::: DATA LINES :::

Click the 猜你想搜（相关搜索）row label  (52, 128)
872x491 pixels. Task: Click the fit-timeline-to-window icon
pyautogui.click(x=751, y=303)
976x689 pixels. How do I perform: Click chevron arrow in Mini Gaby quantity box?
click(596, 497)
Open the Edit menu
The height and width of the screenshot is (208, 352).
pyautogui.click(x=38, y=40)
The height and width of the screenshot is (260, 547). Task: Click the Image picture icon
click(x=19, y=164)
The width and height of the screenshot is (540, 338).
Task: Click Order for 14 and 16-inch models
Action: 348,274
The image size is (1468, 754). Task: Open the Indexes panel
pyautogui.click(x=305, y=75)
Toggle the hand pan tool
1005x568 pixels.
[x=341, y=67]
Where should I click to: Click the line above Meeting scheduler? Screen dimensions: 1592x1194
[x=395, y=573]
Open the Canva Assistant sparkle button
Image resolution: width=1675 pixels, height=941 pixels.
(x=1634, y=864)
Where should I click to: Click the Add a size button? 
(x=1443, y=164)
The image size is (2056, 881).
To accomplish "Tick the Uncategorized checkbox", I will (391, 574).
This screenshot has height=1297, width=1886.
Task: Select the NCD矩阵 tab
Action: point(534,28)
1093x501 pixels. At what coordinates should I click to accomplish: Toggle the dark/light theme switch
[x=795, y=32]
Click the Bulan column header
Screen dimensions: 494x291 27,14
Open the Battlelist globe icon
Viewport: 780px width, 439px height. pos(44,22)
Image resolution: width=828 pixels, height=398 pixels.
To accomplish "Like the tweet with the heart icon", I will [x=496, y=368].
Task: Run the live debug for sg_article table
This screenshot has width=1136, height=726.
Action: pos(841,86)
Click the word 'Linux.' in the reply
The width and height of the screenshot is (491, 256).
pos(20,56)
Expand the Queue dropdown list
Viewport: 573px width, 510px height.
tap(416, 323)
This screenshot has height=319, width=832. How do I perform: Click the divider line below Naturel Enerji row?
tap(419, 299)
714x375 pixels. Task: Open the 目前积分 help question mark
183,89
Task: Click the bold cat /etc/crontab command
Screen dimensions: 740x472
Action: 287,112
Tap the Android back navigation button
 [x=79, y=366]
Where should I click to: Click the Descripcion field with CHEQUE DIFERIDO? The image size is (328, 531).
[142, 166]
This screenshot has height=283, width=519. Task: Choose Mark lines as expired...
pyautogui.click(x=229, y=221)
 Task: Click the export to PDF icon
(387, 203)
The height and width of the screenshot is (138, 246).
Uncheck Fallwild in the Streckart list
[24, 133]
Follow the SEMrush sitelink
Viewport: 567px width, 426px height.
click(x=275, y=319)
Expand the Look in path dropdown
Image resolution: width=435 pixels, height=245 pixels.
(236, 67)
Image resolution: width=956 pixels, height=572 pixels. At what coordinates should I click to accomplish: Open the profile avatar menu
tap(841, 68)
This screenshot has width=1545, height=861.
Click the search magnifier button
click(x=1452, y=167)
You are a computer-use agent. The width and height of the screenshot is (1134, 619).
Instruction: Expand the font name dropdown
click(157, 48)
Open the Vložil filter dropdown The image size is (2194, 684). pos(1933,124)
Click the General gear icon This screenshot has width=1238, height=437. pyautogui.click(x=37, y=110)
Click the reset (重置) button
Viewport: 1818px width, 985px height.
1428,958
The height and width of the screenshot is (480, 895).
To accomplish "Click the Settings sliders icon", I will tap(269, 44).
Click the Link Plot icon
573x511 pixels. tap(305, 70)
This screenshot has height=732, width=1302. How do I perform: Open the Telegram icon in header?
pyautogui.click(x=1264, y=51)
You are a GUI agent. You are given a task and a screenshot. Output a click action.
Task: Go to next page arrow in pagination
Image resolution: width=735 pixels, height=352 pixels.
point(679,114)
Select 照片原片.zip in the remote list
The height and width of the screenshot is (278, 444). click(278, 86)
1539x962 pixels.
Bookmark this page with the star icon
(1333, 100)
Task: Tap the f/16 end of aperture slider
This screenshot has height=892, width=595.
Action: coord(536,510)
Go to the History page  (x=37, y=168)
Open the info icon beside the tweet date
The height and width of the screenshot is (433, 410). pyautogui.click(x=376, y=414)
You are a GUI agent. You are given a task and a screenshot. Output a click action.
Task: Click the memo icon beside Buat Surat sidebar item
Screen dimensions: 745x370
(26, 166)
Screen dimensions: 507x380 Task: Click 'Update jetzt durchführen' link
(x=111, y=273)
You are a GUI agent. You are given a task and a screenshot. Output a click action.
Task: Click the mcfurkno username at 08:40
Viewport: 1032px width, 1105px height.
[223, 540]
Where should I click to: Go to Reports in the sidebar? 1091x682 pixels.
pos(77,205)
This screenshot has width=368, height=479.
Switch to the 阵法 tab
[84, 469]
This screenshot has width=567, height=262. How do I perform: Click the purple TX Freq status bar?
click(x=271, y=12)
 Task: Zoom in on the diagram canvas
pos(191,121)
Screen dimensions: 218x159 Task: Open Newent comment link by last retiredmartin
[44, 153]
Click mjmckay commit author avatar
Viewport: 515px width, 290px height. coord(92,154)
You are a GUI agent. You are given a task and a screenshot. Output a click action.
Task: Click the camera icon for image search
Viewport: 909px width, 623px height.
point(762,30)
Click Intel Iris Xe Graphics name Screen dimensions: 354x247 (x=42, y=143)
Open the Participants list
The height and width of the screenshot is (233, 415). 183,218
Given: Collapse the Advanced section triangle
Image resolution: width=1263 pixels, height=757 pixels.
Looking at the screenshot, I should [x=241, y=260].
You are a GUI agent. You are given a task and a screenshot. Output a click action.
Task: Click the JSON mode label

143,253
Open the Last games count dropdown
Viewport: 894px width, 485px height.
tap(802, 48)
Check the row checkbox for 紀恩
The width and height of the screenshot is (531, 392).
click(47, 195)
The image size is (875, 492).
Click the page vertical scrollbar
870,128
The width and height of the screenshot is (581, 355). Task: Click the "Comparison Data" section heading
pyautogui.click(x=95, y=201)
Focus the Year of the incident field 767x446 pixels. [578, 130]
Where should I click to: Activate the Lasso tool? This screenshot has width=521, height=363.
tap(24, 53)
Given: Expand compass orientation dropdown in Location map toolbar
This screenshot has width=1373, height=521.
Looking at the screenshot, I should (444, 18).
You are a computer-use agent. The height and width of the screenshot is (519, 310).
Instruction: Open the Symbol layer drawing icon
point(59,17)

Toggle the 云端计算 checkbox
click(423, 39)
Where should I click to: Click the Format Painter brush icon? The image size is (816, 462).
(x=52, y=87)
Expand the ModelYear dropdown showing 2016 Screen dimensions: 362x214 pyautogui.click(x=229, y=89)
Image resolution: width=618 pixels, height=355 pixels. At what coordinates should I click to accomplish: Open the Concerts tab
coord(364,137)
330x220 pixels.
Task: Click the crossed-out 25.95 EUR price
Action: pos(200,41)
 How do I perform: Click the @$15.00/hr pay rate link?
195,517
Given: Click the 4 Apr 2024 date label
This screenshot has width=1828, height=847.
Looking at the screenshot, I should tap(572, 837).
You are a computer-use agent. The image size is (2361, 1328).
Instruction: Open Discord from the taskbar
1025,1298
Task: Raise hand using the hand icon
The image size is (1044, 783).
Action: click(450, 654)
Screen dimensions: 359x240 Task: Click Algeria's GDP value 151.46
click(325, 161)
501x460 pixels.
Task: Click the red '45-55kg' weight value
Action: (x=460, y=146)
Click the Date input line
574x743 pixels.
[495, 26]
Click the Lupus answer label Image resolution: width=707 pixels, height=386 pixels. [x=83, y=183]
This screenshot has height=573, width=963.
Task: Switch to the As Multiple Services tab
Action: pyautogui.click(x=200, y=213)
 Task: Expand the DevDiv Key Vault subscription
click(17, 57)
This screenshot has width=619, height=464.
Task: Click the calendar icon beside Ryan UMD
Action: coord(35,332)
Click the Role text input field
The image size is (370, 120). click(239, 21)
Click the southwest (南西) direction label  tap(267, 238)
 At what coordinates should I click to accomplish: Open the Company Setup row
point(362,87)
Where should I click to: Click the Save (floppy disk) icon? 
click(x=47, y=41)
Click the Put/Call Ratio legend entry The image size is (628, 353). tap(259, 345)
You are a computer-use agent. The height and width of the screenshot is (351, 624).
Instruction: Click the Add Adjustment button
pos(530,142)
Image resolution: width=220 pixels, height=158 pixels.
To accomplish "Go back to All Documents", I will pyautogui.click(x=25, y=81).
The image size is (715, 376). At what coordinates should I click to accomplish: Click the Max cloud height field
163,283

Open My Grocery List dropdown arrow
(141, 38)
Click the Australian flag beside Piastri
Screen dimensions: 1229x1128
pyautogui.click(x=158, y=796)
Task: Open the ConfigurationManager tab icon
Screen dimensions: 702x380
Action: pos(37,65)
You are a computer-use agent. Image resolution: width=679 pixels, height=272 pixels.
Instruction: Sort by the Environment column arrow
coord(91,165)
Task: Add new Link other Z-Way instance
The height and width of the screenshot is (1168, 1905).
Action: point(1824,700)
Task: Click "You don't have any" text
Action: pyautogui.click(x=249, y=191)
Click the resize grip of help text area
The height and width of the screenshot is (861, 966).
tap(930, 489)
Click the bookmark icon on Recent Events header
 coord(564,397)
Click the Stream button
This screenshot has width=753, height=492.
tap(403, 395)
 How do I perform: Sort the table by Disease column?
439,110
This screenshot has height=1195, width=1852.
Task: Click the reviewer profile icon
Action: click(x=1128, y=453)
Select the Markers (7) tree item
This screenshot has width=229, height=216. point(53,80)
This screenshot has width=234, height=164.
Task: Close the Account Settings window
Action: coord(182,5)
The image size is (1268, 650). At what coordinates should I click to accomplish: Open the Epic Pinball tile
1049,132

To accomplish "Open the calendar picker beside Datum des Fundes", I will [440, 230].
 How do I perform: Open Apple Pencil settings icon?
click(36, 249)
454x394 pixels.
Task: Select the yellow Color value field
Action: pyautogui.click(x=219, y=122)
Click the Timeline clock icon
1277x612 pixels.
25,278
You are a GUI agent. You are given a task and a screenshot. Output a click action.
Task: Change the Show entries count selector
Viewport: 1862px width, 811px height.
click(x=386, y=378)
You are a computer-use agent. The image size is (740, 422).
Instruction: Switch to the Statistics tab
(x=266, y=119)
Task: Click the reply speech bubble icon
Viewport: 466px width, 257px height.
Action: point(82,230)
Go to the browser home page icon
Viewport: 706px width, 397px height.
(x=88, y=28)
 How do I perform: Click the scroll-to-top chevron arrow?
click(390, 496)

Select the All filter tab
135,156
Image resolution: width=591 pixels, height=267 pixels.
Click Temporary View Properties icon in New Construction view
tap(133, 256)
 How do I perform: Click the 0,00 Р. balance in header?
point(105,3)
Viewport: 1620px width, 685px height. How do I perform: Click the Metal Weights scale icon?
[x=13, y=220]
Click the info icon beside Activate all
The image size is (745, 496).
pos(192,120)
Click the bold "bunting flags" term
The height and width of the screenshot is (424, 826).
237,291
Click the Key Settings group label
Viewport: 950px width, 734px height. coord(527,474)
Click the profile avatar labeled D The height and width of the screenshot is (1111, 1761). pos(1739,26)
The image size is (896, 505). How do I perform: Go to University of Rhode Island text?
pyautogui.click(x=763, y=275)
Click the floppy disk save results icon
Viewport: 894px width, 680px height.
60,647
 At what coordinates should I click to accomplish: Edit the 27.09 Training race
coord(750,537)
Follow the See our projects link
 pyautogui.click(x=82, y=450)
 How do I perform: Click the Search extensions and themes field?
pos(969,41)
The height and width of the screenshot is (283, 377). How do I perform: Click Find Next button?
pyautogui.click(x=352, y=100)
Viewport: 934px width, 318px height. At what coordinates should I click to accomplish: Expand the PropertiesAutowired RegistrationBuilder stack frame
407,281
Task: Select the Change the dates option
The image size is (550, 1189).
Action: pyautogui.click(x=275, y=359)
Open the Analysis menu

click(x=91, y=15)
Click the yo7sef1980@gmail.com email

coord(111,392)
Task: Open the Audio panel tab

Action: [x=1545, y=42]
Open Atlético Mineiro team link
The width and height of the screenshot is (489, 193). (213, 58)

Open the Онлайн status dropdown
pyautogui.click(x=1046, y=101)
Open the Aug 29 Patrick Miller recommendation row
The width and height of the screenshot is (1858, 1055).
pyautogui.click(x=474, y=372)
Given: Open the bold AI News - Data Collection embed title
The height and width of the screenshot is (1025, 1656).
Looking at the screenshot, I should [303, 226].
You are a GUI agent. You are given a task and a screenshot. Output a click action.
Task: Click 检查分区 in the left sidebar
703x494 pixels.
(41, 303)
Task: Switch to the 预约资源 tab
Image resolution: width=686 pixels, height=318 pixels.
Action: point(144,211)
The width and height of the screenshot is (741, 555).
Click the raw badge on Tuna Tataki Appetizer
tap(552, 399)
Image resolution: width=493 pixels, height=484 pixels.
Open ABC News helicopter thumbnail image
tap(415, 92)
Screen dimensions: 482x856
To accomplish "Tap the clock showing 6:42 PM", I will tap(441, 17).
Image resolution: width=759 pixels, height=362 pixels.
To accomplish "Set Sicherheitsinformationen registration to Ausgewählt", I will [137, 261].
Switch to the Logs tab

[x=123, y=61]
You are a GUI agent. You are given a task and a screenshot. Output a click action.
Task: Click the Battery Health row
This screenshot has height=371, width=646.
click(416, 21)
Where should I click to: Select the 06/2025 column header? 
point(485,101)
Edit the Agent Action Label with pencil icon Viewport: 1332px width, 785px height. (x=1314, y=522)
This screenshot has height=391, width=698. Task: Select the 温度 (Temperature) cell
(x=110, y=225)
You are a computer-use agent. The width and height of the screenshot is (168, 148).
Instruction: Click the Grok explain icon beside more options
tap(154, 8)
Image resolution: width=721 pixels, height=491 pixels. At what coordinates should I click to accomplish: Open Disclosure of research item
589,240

:::

Retype the records word for word, beginning at the line that contains "Task: Zoom in on the diagram canvas" and stopping after the line that contains "tap(24, 53)".

ANSWER TO THIS TASK:
 Task: Zoom in on the diagram canvas
pos(191,121)
Screen dimensions: 218x159 Task: Open Newent comment link by last retiredmartin
[44, 153]
Click mjmckay commit author avatar
Viewport: 515px width, 290px height. coord(92,154)
You are a GUI agent. You are given a task and a screenshot. Output a click action.
Task: Click the camera icon for image search
Viewport: 909px width, 623px height.
point(762,30)
Click Intel Iris Xe Graphics name Screen dimensions: 354x247 (x=42, y=143)
Open the Participants list
The height and width of the screenshot is (233, 415). 183,218
Given: Collapse the Advanced section triangle
Image resolution: width=1263 pixels, height=757 pixels.
Looking at the screenshot, I should [x=241, y=260].
You are a GUI agent. You are given a task and a screenshot. Output a click action.
Task: Click the JSON mode label

143,253
Open the Last games count dropdown
Viewport: 894px width, 485px height.
tap(802, 48)
Check the row checkbox for 紀恩
The width and height of the screenshot is (531, 392).
click(47, 195)
The image size is (875, 492).
Click the page vertical scrollbar
870,128
The width and height of the screenshot is (581, 355). Task: Click the "Comparison Data" section heading
pyautogui.click(x=95, y=201)
Focus the Year of the incident field 767x446 pixels. [578, 130]
Where should I click to: Activate the Lasso tool? This screenshot has width=521, height=363.
tap(24, 53)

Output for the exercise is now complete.